Stored data:

--- start ---

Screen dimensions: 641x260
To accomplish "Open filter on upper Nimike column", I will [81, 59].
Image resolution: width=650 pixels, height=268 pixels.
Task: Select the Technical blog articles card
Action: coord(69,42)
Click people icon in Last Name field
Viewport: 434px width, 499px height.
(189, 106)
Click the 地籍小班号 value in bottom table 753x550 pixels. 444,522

--- end ---
--- start ---

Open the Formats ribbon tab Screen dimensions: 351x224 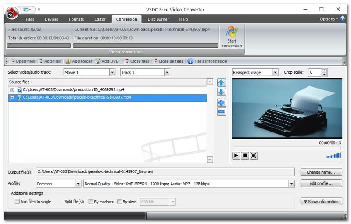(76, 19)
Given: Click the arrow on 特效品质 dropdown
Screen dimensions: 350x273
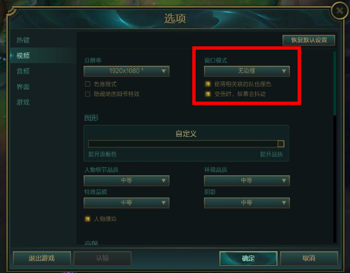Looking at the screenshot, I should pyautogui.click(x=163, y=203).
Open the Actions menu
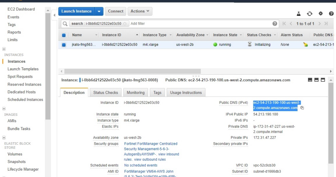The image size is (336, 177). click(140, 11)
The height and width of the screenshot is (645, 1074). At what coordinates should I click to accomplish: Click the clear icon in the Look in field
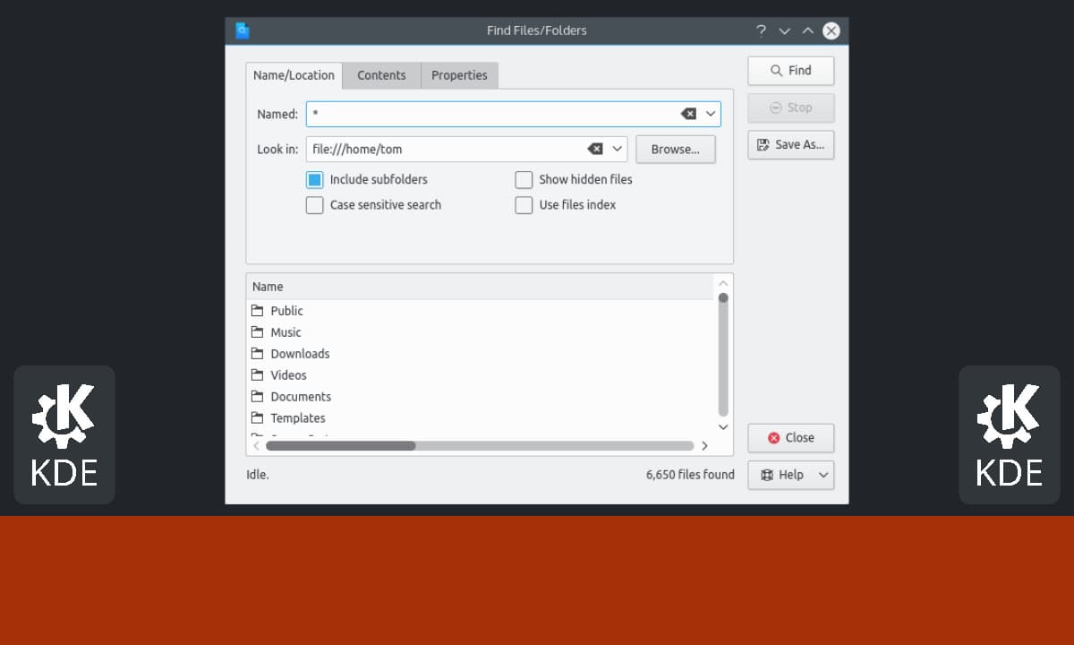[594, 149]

--- end ---

> [Given task]:
Repeat the lines of the material above from the one holding "Click people icon in Last Name field" through the one holding "Click the 地籍小班号", inclusive.

> [Full answer]:
Click people icon in Last Name field
Viewport: 434px width, 499px height.
(189, 106)
Click the 地籍小班号 value in bottom table 753x550 pixels. 444,522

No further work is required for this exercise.